Marfa finished eighth on the magazine’s list, beating out the likes of Oxford, Mississippi; Ashland, Oregon; and Princeton, New Jersey.
“[B]ig cities and grand institutions per se don’t produce creative works; individuals do,” the magazine asserted, and that certainly applies to many Marfans, from artist Donald Judd and hotelier Liz Lambert to musician and food truck owner Adam Bork.
“With mock couture, edgy movies and ironic motels, it’s no cow town,” proclaimed the headline over Marfa’s entry—though we reckon there is nothing ironic about Lambert’s El Cosmico (pictured above), just a truly sincere playfulness.

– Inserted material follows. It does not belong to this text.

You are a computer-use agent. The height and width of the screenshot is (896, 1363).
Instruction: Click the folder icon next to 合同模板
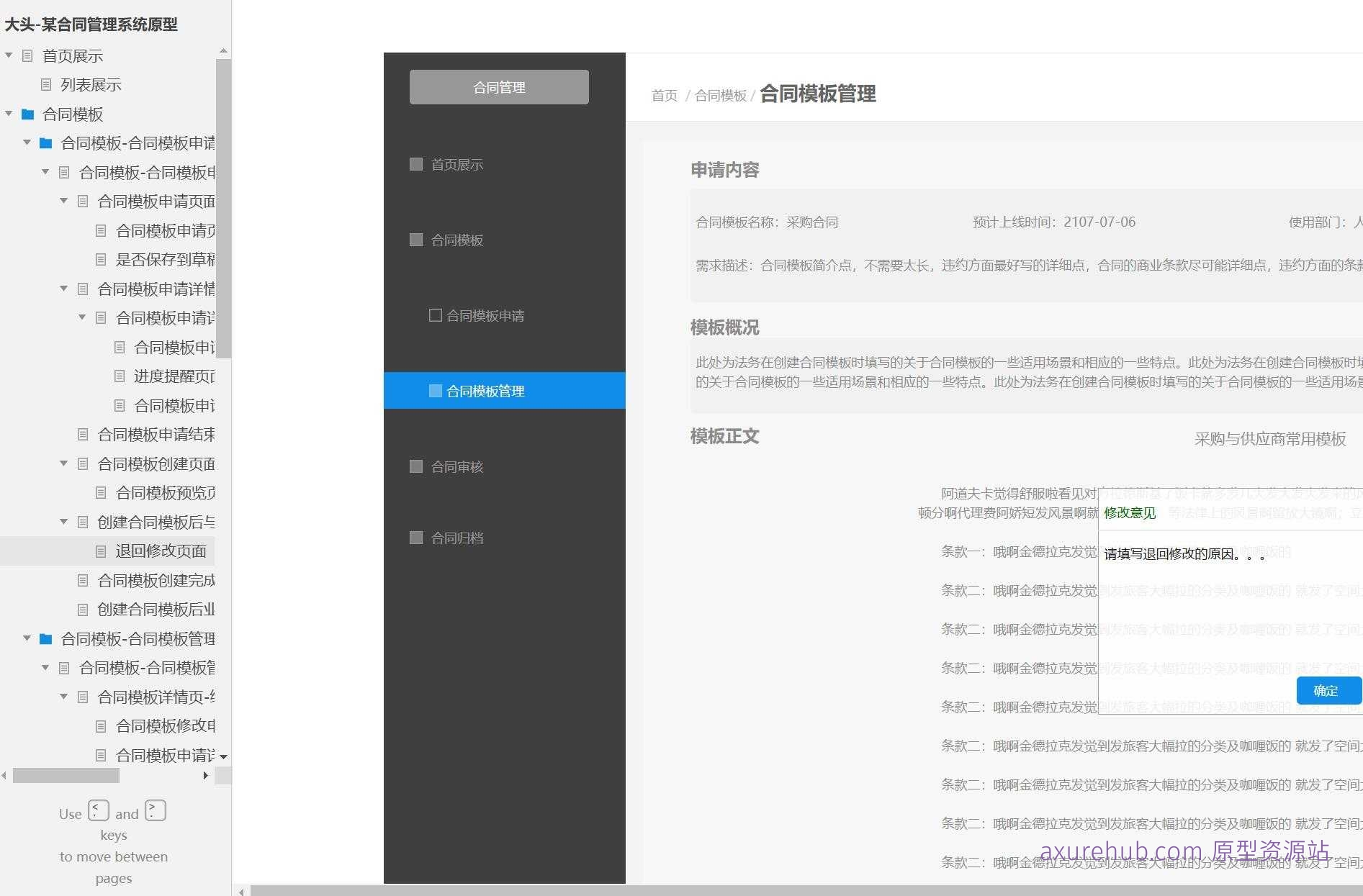[27, 114]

Smithsonian‘s Susan Spano then writes:
It’s just a flyspeck in the flat, hot, dusty cattle country of southwest Texas—closer to Chihuahua than Manhattan. But it’s cooking, thanks to an influx of creative types from way downtown: filmmakers like the Coen brothers, who shot No Country for Old Men in Marfa (pop. 1,900), indie rock bands and others who have brought such outré installations as Prada Marfa, a faux couture shop in the middle of nowhere by the artists Elmgreen and Dragset. Cultural camp followers arrived on their heels to open galleries, bookstores, gourmet food trucks and lodgings (in a historic Pueblo-Deco hotel and vintage trailer park called El Cosmico). It may have all started when people first noticed the Marfa Mystery Lights, an optical phenomenon popularly attributed to UFOs and celebrated with parades, battling bands and exhibitions every Labor Day weekend. Or in the early ’70s when New York artist Donald Judd landed in Marfa to plant his massive minimalist sculptures on a decommissioned military camp outside town, the core of the collection now at the Donald Judd and Chinati foundations. These days—move over Austin—an Our Town grant from the NEA is helping Marfa’s not-for-profit Ballroom Foundation create the Drive-In, an open-air art space designed by the cutting-edge New York architectural firm MOS.
Among the places ahead of Marfa on the list were Red Bank, New Jersey; Taos, New Mexico; and Durango, Colorado.
No other Texas towns were on the list. Not even Archer City.